--- EXERCISE ---
Could you output every record below exactly as it appears?

--- SUPPLIED RECORDS ---
=-=-=

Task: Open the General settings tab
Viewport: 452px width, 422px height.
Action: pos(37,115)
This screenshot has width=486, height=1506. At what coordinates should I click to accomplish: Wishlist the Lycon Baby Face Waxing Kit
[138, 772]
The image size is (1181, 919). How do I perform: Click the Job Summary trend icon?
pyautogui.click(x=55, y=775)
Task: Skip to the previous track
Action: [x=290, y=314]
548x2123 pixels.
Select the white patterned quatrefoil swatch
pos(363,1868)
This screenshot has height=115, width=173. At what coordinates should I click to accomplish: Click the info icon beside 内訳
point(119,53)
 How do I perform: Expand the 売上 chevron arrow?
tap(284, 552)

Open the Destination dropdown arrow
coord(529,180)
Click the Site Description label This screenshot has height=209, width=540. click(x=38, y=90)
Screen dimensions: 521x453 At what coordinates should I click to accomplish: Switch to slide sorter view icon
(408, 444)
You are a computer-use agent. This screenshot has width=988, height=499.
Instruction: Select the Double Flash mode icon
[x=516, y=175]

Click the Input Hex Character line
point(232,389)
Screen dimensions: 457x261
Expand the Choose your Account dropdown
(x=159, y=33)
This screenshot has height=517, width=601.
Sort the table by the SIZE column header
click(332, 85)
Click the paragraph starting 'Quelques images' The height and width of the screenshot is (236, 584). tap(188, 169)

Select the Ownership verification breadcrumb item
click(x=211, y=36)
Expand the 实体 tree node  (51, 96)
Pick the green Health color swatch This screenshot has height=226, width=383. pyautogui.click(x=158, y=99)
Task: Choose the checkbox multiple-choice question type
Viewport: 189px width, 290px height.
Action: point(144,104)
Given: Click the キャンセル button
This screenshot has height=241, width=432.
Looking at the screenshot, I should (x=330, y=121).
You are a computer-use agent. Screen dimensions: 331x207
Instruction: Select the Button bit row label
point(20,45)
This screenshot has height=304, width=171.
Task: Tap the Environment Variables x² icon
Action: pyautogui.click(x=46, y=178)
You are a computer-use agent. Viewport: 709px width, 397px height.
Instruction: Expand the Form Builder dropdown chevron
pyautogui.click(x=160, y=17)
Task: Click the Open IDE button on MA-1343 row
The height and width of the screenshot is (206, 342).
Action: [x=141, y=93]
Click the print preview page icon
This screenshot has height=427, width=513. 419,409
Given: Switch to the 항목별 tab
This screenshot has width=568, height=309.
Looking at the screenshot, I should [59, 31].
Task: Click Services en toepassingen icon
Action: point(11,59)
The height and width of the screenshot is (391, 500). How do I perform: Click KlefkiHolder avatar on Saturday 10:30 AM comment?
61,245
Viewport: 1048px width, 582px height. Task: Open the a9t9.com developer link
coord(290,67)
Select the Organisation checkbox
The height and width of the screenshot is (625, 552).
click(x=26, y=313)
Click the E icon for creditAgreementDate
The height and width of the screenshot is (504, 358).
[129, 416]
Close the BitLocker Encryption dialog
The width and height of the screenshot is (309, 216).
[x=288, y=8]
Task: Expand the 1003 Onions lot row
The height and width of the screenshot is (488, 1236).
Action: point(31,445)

=-=-=

--- FINAL ANSWER ---
Task: Open the General settings tab
Viewport: 452px width, 422px height.
Action: pos(37,115)
This screenshot has width=486, height=1506. At what coordinates should I click to accomplish: Wishlist the Lycon Baby Face Waxing Kit
[138, 772]
The image size is (1181, 919). How do I perform: Click the Job Summary trend icon?
pyautogui.click(x=55, y=775)
Task: Skip to the previous track
Action: [x=290, y=314]
548x2123 pixels.
Select the white patterned quatrefoil swatch
pos(363,1868)
This screenshot has height=115, width=173. At what coordinates should I click to accomplish: Click the info icon beside 内訳
point(119,53)
 How do I perform: Expand the 売上 chevron arrow?
tap(284, 552)

Open the Destination dropdown arrow
coord(529,180)
Click the Site Description label This screenshot has height=209, width=540. click(x=38, y=90)
Screen dimensions: 521x453 At what coordinates should I click to accomplish: Switch to slide sorter view icon
(408, 444)
You are a computer-use agent. This screenshot has width=988, height=499.
Instruction: Select the Double Flash mode icon
[x=516, y=175]

Click the Input Hex Character line
point(232,389)
Screen dimensions: 457x261
Expand the Choose your Account dropdown
(x=159, y=33)
This screenshot has height=517, width=601.
Sort the table by the SIZE column header
click(332, 85)
Click the paragraph starting 'Quelques images' The height and width of the screenshot is (236, 584). tap(188, 169)

Select the Ownership verification breadcrumb item
click(x=211, y=36)
Expand the 实体 tree node  (51, 96)
Pick the green Health color swatch This screenshot has height=226, width=383. pyautogui.click(x=158, y=99)
Task: Choose the checkbox multiple-choice question type
Viewport: 189px width, 290px height.
Action: point(144,104)
Given: Click the キャンセル button
This screenshot has height=241, width=432.
Looking at the screenshot, I should (x=330, y=121).
You are a computer-use agent. Screen dimensions: 331x207
Instruction: Select the Button bit row label
point(20,45)
This screenshot has height=304, width=171.
Task: Tap the Environment Variables x² icon
Action: pyautogui.click(x=46, y=178)
You are a computer-use agent. Viewport: 709px width, 397px height.
Instruction: Expand the Form Builder dropdown chevron
pyautogui.click(x=160, y=17)
Task: Click the Open IDE button on MA-1343 row
The height and width of the screenshot is (206, 342).
Action: [x=141, y=93]
Click the print preview page icon
This screenshot has height=427, width=513. 419,409
Given: Switch to the 항목별 tab
This screenshot has width=568, height=309.
Looking at the screenshot, I should [59, 31].
Task: Click Services en toepassingen icon
Action: point(11,59)
The height and width of the screenshot is (391, 500). How do I perform: Click KlefkiHolder avatar on Saturday 10:30 AM comment?
61,245
Viewport: 1048px width, 582px height. Task: Open the a9t9.com developer link
coord(290,67)
Select the Organisation checkbox
The height and width of the screenshot is (625, 552).
click(x=26, y=313)
Click the E icon for creditAgreementDate
The height and width of the screenshot is (504, 358).
[129, 416]
Close the BitLocker Encryption dialog
The width and height of the screenshot is (309, 216).
[x=288, y=8]
Task: Expand the 1003 Onions lot row
The height and width of the screenshot is (488, 1236).
Action: point(31,445)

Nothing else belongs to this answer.